I ended up getting fired because I couldn't get calls under 10 minutes, even though I had one of the highest resolution percentages of the building.
 
Maybe it's because they treat their employees like cattle and pay them badly. You can only do one of those two things or you end up with high job dissatisfaction and turn-over. The benefits of making employees feel valued are highly underrated and doing so is not terribly expensive, certainly cheaper than constantly re-hiring.

I used to work for a major Canadian telecommunications company (the blue one) and they treated their call center employees as expendable drones. That's not how you get good work out of people. Then they hired half of them and outsourced to India, which was a disaster. I think they ended up with 3-4 times as many reps to handle the same call volume. It was such a disaster that they killed off that strategy and went back to using internal call centers and Canadian outsourcers. The same company wasted massive amounts of money on overreaching and ineffective management and even employed many people who did very little work. But spend of customer support? Never.
 
I ended up getting fired because I couldn't get calls under 10 minutes, even though I had one of the highest resolution percentages of the building.

That ended up being the reason I was 'talked to' where I did phone support, too. My coach knew it was stupid but his manager couldn't see the flaw in the logic.

Apparently it truly is better to waste everyone's time by having to have the customer call back and spend 20 minutes via two calls over just making sure it was done right on the first call and taking 15 minutes to do it.

Even pointing out that the return call tends to result in a more hostile customer and a longer wait period for everyone else on top of that didn't seem to matter.

I won the 'best tech' customer feedback survey award two months in a row and that also didn't seem to matter.

My coach also compiled stats and told me personally that I had the least follow-up return calls of everyone on the team. Still didn't matter to his manager.

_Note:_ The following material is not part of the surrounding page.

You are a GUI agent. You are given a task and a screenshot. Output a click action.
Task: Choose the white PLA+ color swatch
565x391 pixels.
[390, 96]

There's a reason call centers have such high turnover. It's not the job but the people who run these kinds of places.
 
That sales culture is everywhere in big business. Same at Wells Fargo; tell each teller they have to sell 5 credit cards per day and each banker behind a desk has to sell 10 checking accounts and 20-30 additional sales.

You had bankers telling old people they should open a home equity line of credit...to link to their checking account for overdraft protection.

The only people who succeed there are the ones who are able to turn their morals off. I've always greatly enjoyed helping coach people financially and educate them on how an employer can help (and banks can help in many instances!); but the goals set by the company are so high you cannot meet them honestly day in and day out.
 
Say what you want about AT&T, but until the competition steps up its game they will continue to post large number of new subscribers every quarter.